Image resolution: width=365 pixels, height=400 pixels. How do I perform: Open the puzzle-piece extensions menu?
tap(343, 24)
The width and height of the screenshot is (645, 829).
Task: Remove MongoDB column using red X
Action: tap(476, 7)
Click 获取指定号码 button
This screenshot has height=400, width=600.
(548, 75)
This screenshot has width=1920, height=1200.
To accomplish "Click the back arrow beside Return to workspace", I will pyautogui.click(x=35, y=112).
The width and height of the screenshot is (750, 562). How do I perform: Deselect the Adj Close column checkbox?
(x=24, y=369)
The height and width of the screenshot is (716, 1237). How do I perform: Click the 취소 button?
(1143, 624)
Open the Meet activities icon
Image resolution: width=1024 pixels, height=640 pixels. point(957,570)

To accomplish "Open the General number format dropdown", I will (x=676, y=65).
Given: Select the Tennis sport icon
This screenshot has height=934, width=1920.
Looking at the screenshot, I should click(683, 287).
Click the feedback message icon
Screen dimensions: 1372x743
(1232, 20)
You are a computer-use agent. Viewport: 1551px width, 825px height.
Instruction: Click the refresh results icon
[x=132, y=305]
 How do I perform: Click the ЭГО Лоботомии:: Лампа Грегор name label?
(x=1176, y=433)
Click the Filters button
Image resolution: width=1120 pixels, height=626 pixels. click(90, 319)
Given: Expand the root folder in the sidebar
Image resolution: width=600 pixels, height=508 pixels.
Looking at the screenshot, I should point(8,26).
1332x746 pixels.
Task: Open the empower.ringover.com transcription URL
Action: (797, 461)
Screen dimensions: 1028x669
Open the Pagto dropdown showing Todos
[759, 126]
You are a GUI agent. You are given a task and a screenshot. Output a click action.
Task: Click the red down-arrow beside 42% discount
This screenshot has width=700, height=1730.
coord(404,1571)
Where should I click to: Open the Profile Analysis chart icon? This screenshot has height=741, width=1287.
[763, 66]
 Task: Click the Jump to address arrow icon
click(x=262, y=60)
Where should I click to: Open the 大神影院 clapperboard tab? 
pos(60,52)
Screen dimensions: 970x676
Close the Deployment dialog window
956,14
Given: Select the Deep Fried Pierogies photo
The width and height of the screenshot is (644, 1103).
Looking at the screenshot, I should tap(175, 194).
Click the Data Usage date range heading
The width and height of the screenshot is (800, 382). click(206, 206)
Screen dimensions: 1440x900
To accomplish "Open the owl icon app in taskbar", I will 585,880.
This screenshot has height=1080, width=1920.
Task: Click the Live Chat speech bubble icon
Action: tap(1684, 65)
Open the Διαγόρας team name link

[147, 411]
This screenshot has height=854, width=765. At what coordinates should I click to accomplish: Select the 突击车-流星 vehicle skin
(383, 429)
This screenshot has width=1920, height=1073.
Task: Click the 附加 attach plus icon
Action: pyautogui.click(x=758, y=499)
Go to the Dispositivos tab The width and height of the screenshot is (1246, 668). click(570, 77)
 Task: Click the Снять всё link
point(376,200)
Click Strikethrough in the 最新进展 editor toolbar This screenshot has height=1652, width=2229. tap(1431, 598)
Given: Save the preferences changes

EXERCISE DETAILS :: Convert all of the lines above into a Markdown table with the columns "Number" and "Line", one row per line, and skip the blank ones.

WRITTEN REPLY ::
| Number | Line |
|---|---|
| 1 | Image resolution: width=365 pixels, height=400 pixels. How do I perform: Open the puzzle-piece extensions menu? |
| 2 | tap(343, 24) |
| 3 | The width and height of the screenshot is (645, 829). |
| 4 | Task: Remove MongoDB column using red X |
| 5 | Action: tap(476, 7) |
| 6 | Click 获取指定号码 button |
| 7 | This screenshot has height=400, width=600. |
| 8 | (548, 75) |
| 9 | This screenshot has width=1920, height=1200. |
| 10 | To accomplish "Click the back arrow beside Return to workspace", I will pyautogui.click(x=35, y=112). |
| 11 | The width and height of the screenshot is (750, 562). How do I perform: Deselect the Adj Close column checkbox? |
| 12 | (x=24, y=369) |
| 13 | The height and width of the screenshot is (716, 1237). How do I perform: Click the 취소 button? |
| 14 | (1143, 624) |
| 15 | Open the Meet activities icon |
| 16 | Image resolution: width=1024 pixels, height=640 pixels. point(957,570) |
| 17 | To accomplish "Open the General number format dropdown", I will (x=676, y=65). |
| 18 | Given: Select the Tennis sport icon |
| 19 | This screenshot has height=934, width=1920. |
| 20 | Looking at the screenshot, I should click(683, 287). |
| 21 | Click the feedback message icon |
| 22 | Screen dimensions: 1372x743 |
| 23 | (1232, 20) |
| 24 | You are a computer-use agent. Viewport: 1551px width, 825px height. |
| 25 | Instruction: Click the refresh results icon |
| 26 | [x=132, y=305] |
| 27 |  How do I perform: Click the ЭГО Лоботомии:: Лампа Грегор name label? |
| 28 | (x=1176, y=433) |
| 29 | Click the Filters button |
| 30 | Image resolution: width=1120 pixels, height=626 pixels. click(90, 319) |
| 31 | Given: Expand the root folder in the sidebar |
| 32 | Image resolution: width=600 pixels, height=508 pixels. |
| 33 | Looking at the screenshot, I should point(8,26). |
| 34 | 1332x746 pixels. |
| 35 | Task: Open the empower.ringover.com transcription URL |
| 36 | Action: (797, 461) |
| 37 | Screen dimensions: 1028x669 |
| 38 | Open the Pagto dropdown showing Todos |
| 39 | [759, 126] |
| 40 | You are a GUI agent. You are given a task and a screenshot. Output a click action. |
| 41 | Task: Click the red down-arrow beside 42% discount |
| 42 | This screenshot has width=700, height=1730. |
| 43 | coord(404,1571) |
| 44 | Where should I click to: Open the Profile Analysis chart icon? This screenshot has height=741, width=1287. |
| 45 | [763, 66] |
| 46 |  Task: Click the Jump to address arrow icon |
| 47 | click(x=262, y=60) |
| 48 | Where should I click to: Open the 大神影院 clapperboard tab?  |
| 49 | pos(60,52) |
| 50 | Screen dimensions: 970x676 |
| 51 | Close the Deployment dialog window |
| 52 | 956,14 |
| 53 | Given: Select the Deep Fried Pierogies photo |
| 54 | The width and height of the screenshot is (644, 1103). |
| 55 | Looking at the screenshot, I should tap(175, 194). |
| 56 | Click the Data Usage date range heading |
| 57 | The width and height of the screenshot is (800, 382). click(206, 206) |
| 58 | Screen dimensions: 1440x900 |
| 59 | To accomplish "Open the owl icon app in taskbar", I will 585,880. |
| 60 | This screenshot has height=1080, width=1920. |
| 61 | Task: Click the Live Chat speech bubble icon |
| 62 | Action: tap(1684, 65) |
| 63 | Open the Διαγόρας team name link |
| 64 | [147, 411] |
| 65 | This screenshot has height=854, width=765. At what coordinates should I click to accomplish: Select the 突击车-流星 vehicle skin |
| 66 | (383, 429) |
| 67 | This screenshot has width=1920, height=1073. |
| 68 | Task: Click the 附加 attach plus icon |
| 69 | Action: pyautogui.click(x=758, y=499) |
| 70 | Go to the Dispositivos tab The width and height of the screenshot is (1246, 668). click(570, 77) |
| 71 |  Task: Click the Снять всё link |
| 72 | point(376,200) |
| 73 | Click Strikethrough in the 最新进展 editor toolbar This screenshot has height=1652, width=2229. tap(1431, 598) |
| 74 | Given: Save the preferences changes |